**TASK TO COMPLETE**.
Which lines below contain the word "computer"? Copy each one.

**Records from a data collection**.
◆ ◆ ◆ ◆ ◆ ◆ ◆

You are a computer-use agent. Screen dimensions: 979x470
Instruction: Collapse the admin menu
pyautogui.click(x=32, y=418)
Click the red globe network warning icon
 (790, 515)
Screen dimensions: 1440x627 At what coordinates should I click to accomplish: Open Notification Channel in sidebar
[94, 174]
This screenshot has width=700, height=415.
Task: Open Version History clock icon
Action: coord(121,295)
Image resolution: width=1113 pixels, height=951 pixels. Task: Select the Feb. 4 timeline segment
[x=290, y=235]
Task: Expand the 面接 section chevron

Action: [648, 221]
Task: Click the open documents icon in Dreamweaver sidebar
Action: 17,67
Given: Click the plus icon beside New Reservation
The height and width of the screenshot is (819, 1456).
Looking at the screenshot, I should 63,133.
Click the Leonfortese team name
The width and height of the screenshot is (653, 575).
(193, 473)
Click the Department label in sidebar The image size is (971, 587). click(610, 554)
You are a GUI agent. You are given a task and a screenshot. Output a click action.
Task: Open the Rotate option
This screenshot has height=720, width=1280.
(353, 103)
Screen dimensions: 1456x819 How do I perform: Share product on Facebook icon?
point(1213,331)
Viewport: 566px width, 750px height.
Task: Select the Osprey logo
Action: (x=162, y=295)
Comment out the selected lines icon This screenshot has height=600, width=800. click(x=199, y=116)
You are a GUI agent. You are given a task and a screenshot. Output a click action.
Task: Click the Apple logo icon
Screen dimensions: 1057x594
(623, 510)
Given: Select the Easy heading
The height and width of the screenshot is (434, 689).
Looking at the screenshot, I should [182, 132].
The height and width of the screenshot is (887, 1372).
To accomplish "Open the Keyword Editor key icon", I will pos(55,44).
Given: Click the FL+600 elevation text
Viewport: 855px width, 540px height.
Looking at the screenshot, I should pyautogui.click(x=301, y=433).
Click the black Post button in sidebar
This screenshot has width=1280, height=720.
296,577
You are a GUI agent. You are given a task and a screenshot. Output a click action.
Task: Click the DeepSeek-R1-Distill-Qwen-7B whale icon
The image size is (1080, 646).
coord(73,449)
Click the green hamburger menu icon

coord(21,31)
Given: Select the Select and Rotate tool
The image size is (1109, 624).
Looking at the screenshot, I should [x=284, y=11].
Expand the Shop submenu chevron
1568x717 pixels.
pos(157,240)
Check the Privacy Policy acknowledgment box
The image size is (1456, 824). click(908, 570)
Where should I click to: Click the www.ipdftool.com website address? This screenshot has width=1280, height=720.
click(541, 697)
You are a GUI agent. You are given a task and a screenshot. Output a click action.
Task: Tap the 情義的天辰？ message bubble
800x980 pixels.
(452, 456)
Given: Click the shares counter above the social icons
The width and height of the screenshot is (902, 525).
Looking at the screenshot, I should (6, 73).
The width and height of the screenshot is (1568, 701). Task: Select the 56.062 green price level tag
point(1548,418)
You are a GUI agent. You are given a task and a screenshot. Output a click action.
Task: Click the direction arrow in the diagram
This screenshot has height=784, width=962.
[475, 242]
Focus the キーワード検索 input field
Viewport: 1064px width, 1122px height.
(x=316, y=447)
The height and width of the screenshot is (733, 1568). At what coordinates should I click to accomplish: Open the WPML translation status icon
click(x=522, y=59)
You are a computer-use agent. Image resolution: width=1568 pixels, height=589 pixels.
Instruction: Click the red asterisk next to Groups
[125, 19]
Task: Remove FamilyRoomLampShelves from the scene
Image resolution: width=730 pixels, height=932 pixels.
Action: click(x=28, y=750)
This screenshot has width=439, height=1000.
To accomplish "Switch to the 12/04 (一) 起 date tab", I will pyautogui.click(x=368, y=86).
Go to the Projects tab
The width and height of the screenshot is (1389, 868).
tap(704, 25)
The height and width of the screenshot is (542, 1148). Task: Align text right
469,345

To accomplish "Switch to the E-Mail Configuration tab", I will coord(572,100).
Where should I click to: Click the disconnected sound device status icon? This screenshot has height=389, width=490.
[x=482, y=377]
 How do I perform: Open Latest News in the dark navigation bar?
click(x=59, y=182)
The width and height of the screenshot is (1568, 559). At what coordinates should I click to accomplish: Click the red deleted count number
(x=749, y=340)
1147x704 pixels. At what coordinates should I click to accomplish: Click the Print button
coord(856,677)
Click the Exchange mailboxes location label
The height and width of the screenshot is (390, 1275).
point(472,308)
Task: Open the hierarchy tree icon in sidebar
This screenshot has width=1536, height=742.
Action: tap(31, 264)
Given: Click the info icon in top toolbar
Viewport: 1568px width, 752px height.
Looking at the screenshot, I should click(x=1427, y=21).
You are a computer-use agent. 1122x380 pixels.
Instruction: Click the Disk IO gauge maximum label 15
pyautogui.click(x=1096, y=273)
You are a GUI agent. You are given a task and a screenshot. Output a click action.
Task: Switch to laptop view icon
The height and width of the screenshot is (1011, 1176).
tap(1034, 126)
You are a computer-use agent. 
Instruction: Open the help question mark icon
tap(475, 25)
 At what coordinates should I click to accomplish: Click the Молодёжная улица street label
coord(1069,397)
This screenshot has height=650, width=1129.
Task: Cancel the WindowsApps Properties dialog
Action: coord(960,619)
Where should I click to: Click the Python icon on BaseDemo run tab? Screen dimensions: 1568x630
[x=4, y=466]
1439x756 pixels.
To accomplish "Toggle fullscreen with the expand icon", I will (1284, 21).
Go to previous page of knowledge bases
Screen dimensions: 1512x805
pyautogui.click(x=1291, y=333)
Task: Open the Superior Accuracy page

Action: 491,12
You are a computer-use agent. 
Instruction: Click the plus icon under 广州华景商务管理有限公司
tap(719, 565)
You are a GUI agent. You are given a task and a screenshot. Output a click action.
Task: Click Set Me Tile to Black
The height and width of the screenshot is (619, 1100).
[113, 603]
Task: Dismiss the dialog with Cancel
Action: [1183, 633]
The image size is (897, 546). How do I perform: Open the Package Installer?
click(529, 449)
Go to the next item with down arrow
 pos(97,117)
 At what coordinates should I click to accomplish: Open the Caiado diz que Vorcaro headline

◆ ◆ ◆ ◆ ◆ ◆ ◆

**TASK OUTPUT**.
You are a computer-use agent. Screen dimensions: 979x470
You are a computer-use agent. Image resolution: width=1568 pixels, height=589 pixels.
You are a computer-use agent. 1122x380 pixels.
You are a computer-use agent. 
You are a computer-use agent. 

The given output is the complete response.